The GSMA has released a list of mobile operators that have agree to implement its IoT Security Guidelines saying these guidelines “outline best practice and recommendations for IoT security for the entire IoT ecosystem and set out a comprehensive security assessment scheme to help ensure IoT services are protected against IoT security risks.”
It has named these operators as: China Mobile, China Telecom, China Unicom, Deutsche Telekom, Etisalat, KDDI, LG Uplus, Orange, Telefónica, Telenor Group, Telia, Turkcell, Vodafone Group and Zain.
GSMA CTO Alex Sinclair said the guidelines encouraged the industry to adopt a robust set of best practices that would help create a more secure IoT market with trusted, reliable services that could scale as the market grows.
GSMA says guidelines are targeted at IoT service providers, device manufacturers, developers and mobile operators and “provide best practice for the secure end-to-end design, development and deployment of IoT solutions across industries and services [address] typical cybersecurity and data privacy issues associated with IoT services and outline a step-by-step process to securely launch solutions to market.”
They are supported by an IoT Security Assessment scheme that, GSMA says “provides a checklist to support the secure launch of IoT solutions into the market and keep them secure throughout their lifecycles thereby creating a sustainable IoT ecosystem that is designed for end-to-end security.
Both the GSMA IoT Security Guidelines and IoT Security Assessment also cover LTE-M and NB-IoT.

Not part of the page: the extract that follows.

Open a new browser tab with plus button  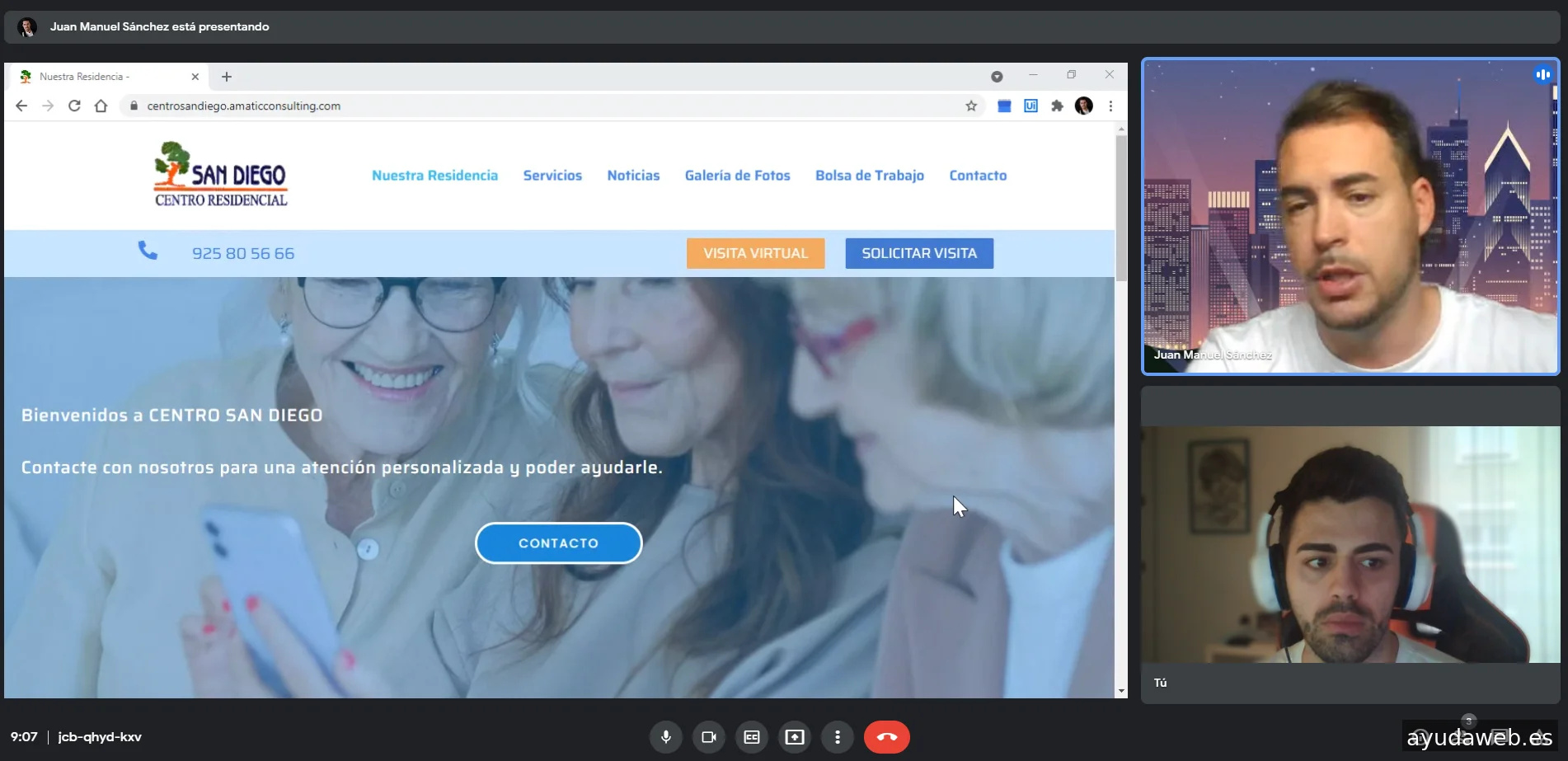tap(227, 77)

The GSMA IoT Security Guidelines:
– Include 85 detailed recommendations for the secure design, development and deployment of IoT services
– Cover networks as well as service and endpoint ecosystems
– Address security challenges, attack models and risk assessments
– Provide several worked examples
The GSMA IoT Security Assessment:
– Is based on a structured approach and concise security controls
– Covers the whole ecosystem
– Can fit into a supply chain model
– Provides a flexible framework that addresses the diversity of the IoT market
The complete set of the currently comprises
– IoT Security Guidelines Overview Document
– IoT Security Guidelines for Network Operators
– IoT Security Guidelines Endpoint Ecosystem
– IoT Security Guidelines for IoT Service Ecosystem
As at 19 July 2018, all documents are Version 2.0, 31 October 2017.